When someone asks you how you’re doing, you just say “good”. Only when things are so overwhelming horrible that you can’t find anything good do you say “eh, been better.”
Conversations are an exchange. You give me something, I give you something in return.
In many casual conversations a meta-goal is to make this transaction as clear as possible. Presenting conflicting information muddles things. It’s unfair to the person you’re talking to to put them in a situation that they don’t know what you’re looking for.
“How are you?”
“I’m good!” —> “Great, glad to hear it!”
“Been better” —> “Chin up, things will improve soon!”
Anything in the middle and it’s like “dude what do you want from me?” Saying something is “fine” makes you seem disinterested. I tend to fall into the “fine” trap because it feels truthful. But what feels like nuance is a dead end.
Lately I’ve found that playing with the ends of the emotional barbell leads to much better results. Just because you present one emotion doesn’t mean it’s the only one there. But picking one lets people know what you’re looking for, and the conversation becomes easier, clearer, and more interesting.
Which side of the barbell—positive or negative—should you play on?
The positive perspective is more convivial. If you don’t know someone very well, welcome them with positivity. Especially in the U.S. where positivity is the norm, it’s the better starting point for introducing yourself.

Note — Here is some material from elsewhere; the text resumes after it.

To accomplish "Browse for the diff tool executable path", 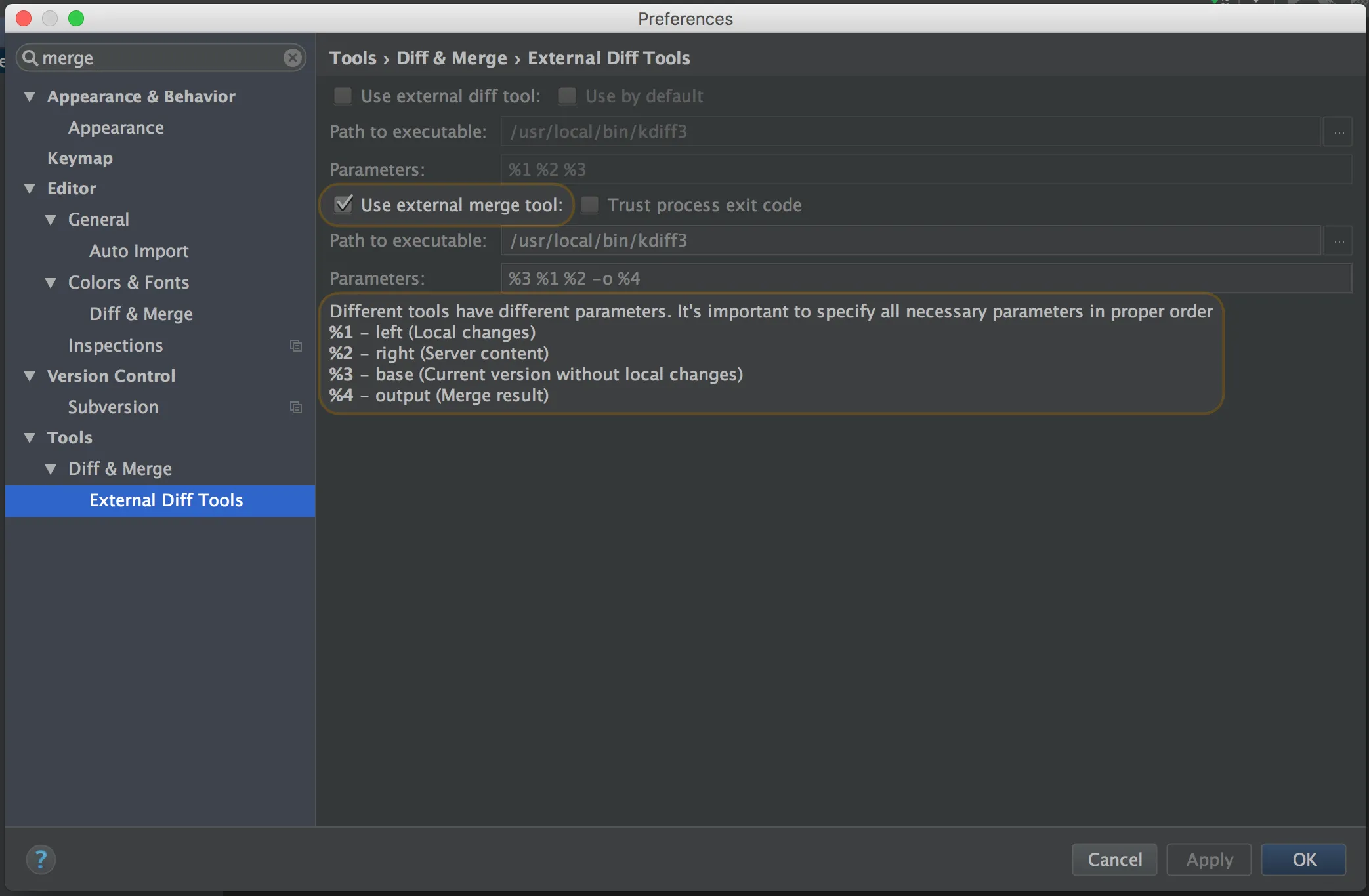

But once you know someone better, there’s no reason not to explore the negative. The negative perspective is always funnier and more interesting. It’s stepping outside ourselves and laughing: “what are we even doing?”

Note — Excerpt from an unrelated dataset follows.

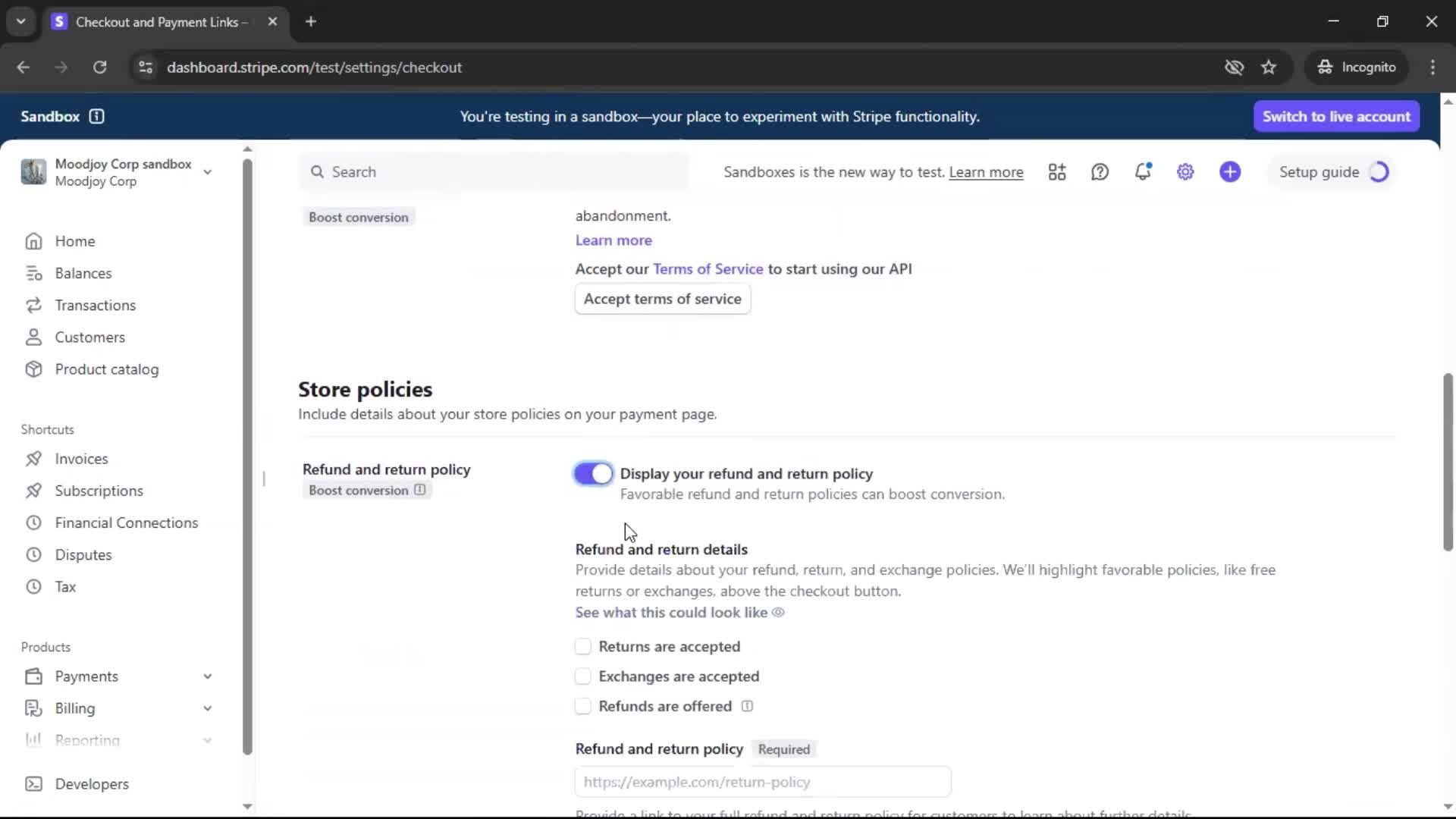
Task: Click the refund policy URL input field
Action: click(x=762, y=782)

But each end also has its own pitfalls at the extremes.
Drive conversations towards the negative too much and you end up in bummersville. Laughing at a comedy of errors can slip into pathetic self-pity, and observing interesting failure points can turn into nihilism.
Drive conversations towards the positive too much and you end up in lala land. No one ends up saying anything and everyone is keeping up an act that everything is perfect.
So forget “posi” people doing their best to stay away from negative energy, and nihilists hopelessly throwing up their hands at the idiots of the world. Find people where you can play with the push and pull of the negative and positive.
Feeling hopeless and tired? Inject some positivity! Focus on the good, the things you love, the people you admire.
Feeling restless and dull? Get negative! What out there is broken? Who’s the idiot who got us there in the first place and how do you fix it?
So give nuance a rest. Instead, try pushing playfully in the direction of the perspective that you need most.